But not every brand is in the same place. For many teams, large language models (LLMs) and generative AI (GenAI) tools are still fresh out of the box. They still present operational risks and challenges alongside opportunities to innovate. 

Whatever stage you’re at on your AI integration journey, it’s worth taking a beat to understand how AI has changed our industry (and how it’s likely to continue shaking things up). 

For a snapshot of where things stand in 2026, we’ve pulled together the most compelling statistics from across the digital marketing landscape. 

AI is here to stay

We shouldn’t be thinking about AI as an experiment, or a tool for innovators or first-movers anymore. AI has become standard enterprise infrastructure, and its adoption continues to accelerate across industries. 

Digital teams are driving this trend.
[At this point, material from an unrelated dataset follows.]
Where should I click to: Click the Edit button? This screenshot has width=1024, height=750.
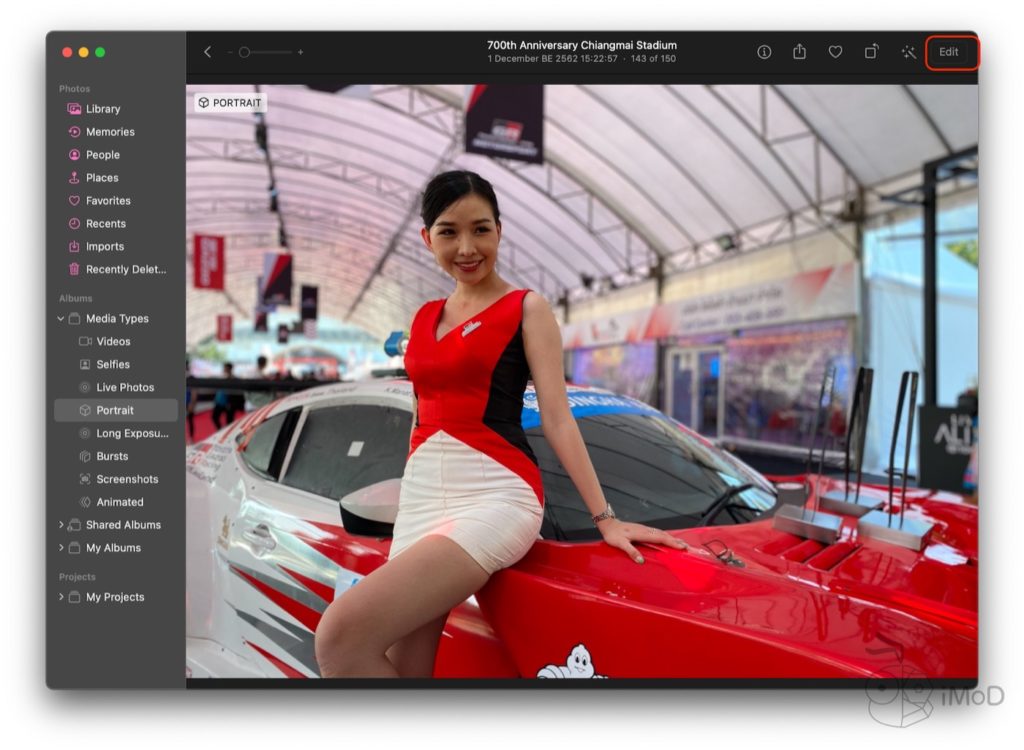(948, 52)
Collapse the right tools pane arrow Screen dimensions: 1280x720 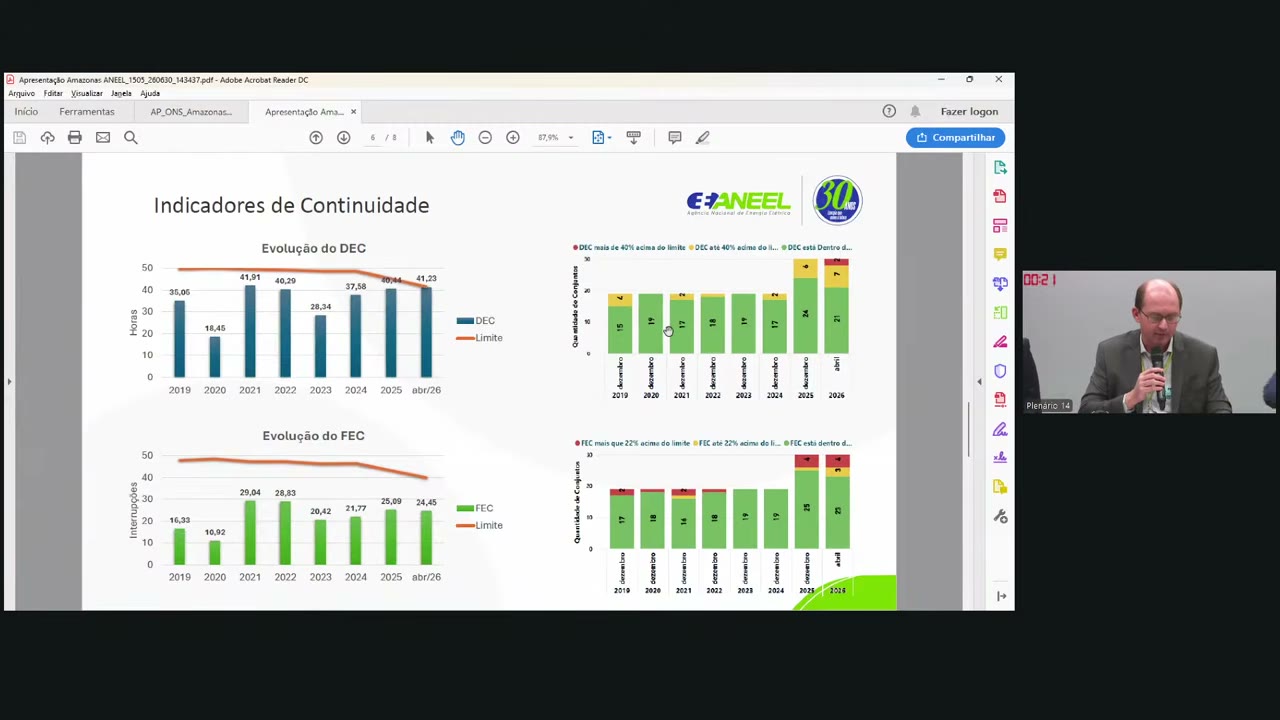click(979, 381)

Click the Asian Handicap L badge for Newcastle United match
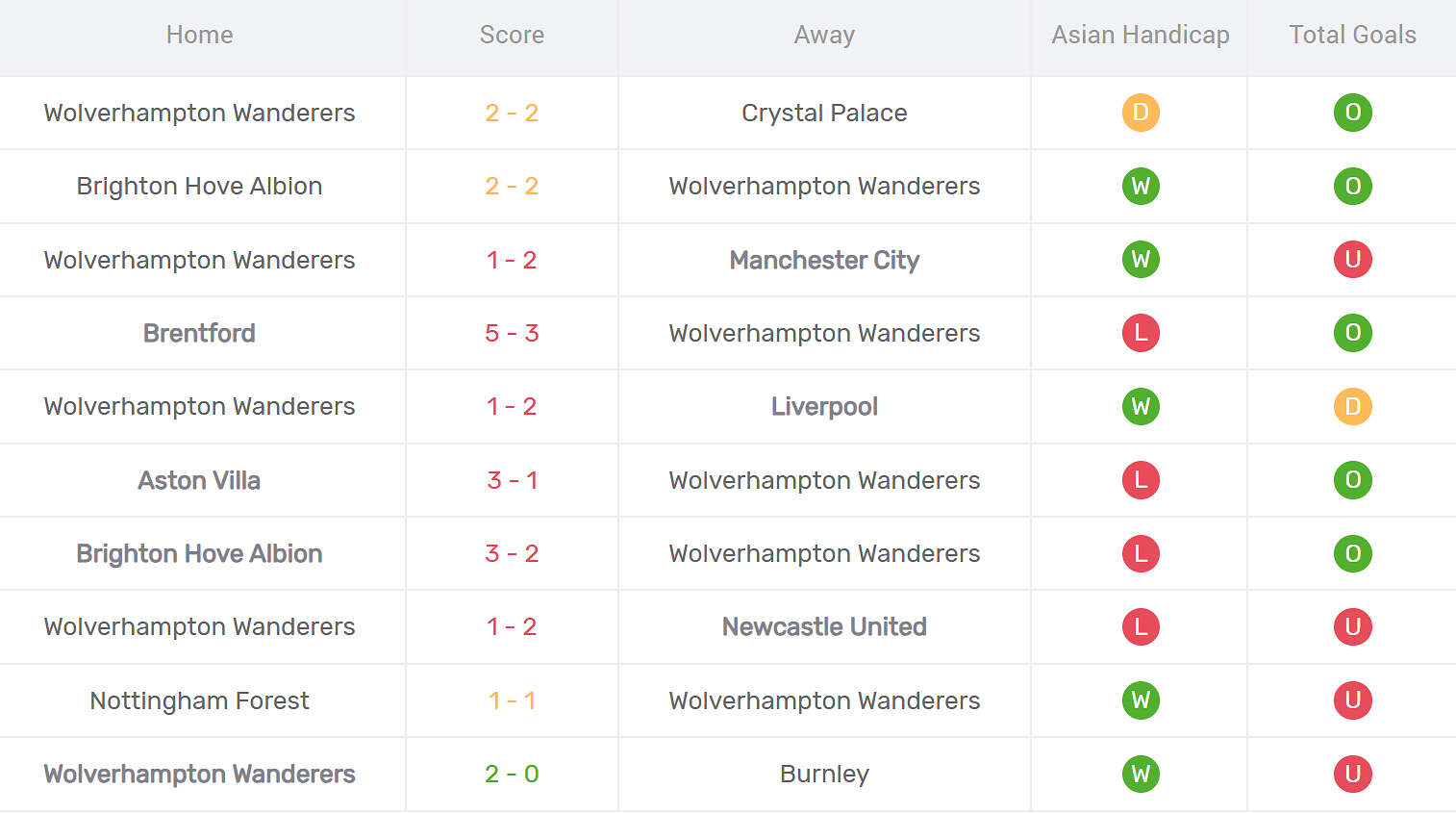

Faster campaign cycles, omnichannel delivery demands, changing customer expectations, and pressure to personalize experiences at scale are forcing marketing departments to rethink tried-and-tested content workflows. 

Here’s what the numbers say.

1) Almost 80% of leaders say AI is necessary to stay competitive

Executive urgency around AI transformation continues to drive adoption (Microsoft).

2) 88% of organizations now use AI in at least one business function

According to McKinsey, enterprise AI adoption continues to grow across industries (McKinsey).

3) Around 28% of US employees use AI at work “a few times a week or more,” and around 13% use it on a daily basis.

50% of employees use it at least a few times a year (Gallup).

4) 71% of organizations regularly use GenAI

GenAI usage has expanded significantly across marketing, IT, and product and service development (McKinsey).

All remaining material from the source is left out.